Figure 3. Block diagram of digital repository for the digital edition of the Alcalá Account Book manuscript




We argue that digitisation of historical artefacts should firstly preserve the usability of those artefacts, and then should add value to the artefact using the tools available in the digital world. We believe that this usability can only be provided by simultaneous consideration and design of the encoding and the accompanying software. In considering the encoding as an intrinsic part of the functionality delivered by the software, we elevate that encoding above its usual role of contextualisation. The encoding must emulate the internal rules, structures and meaning of the »work« being modelled first and foremost. It is then possible to place this »work« in its physical context, the document. It follows therefore, that the functionality (or usability) of the document, is preserved, making it truly accessible.


The model that we have created and expressed in custom XML allows us to support the functionality of the original account book, as well as the functionality of the digital edition, for example, the simultaneous presentation of both the transcription and translation. The methodology that shapes the use of advanced software solutions is built upon the same methodology used to create the encoding and provides the functionality of the original work, physical document and digital edition.


Our user driven approach is realised as a concurrent design process where we build the model, the encoding and the software using rapid prototyping, an iterative design process. Choosing XML as our encoding language meant that the software engineer spent less time trying to ›work around‹ the sequential approach favoured by TEI; adhering to a sequential design process often results in the biggest iteration of all, going back to the start. [19]
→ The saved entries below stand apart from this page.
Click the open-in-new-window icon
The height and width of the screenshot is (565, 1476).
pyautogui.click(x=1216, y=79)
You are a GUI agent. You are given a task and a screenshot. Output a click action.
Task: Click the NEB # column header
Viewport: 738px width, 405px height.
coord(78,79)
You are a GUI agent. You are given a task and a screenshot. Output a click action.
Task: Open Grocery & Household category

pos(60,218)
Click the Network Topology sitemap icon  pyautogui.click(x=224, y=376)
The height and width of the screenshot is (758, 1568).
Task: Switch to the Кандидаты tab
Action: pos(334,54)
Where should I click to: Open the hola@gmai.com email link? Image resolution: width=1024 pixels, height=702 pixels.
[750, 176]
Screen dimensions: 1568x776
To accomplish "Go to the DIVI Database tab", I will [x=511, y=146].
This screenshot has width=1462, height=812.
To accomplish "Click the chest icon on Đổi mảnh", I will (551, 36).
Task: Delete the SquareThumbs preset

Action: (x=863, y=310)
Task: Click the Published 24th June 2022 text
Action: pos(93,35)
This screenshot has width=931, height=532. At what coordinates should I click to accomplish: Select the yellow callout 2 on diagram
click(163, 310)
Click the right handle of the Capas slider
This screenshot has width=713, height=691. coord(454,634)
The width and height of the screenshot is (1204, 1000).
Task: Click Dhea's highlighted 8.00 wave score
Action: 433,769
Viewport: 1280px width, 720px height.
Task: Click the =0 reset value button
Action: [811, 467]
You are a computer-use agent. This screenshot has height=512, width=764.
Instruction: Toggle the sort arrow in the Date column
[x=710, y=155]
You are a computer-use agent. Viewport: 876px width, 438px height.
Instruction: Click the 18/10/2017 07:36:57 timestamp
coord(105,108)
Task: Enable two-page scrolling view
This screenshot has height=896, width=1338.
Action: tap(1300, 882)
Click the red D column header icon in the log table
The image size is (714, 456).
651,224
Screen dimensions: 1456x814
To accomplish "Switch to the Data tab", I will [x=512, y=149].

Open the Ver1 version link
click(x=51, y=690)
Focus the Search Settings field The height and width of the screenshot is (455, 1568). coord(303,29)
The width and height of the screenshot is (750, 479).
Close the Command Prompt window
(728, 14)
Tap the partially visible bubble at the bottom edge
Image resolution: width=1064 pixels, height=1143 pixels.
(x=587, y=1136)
Just as the encoding and software is flexible in order to meet the users’ needs, so too is our information architecture. By using the Fedora Commons repository framework, we have ensured that each digital object, and every method required to interact with them, is modularised, and therefore easily updatable and extensible. We have also provided extensive metadata for harvesting so that our digital repository is ready for use by other repositories and software applications.


We believe that our responsibility (as document encoders and software engineers) is to the interactive, rather than passive, user. For this project we had a specific purpose and audience; it was not our intention to create another machine-readable text. Our encoding could have been made viewable in a variety of contexts, without customised software, by the addition of an XSLT or CSS (like TEI or any other encoding system based on XML). However, in addition to rendering, we wish to provide functionality to support our users in actually using the source. In this way new research can be supported that is driven by the source, rather than a by-product of it. We hope that this may contribute to the ongoing debate surrounding the ›value of digitisation‹, for example, apart from preservation and presentation what new research has been achieved? In addition to providing a modern, flexible repository, we will promote and support active research in those sources that are selected for this type of user driven digitisation.



This project was jointly funded by the Higher Education Authority’s PRTLI Cycle 4 and the National University of Ireland, Maynooth’s President’s Fund. We would like to thank the staff of the Russell Library for their continued support. We would also like to thank the editors for insightful comments on the draft paper.

Russell Library, Salamanca Archives, Legajo S30, nos 1–3.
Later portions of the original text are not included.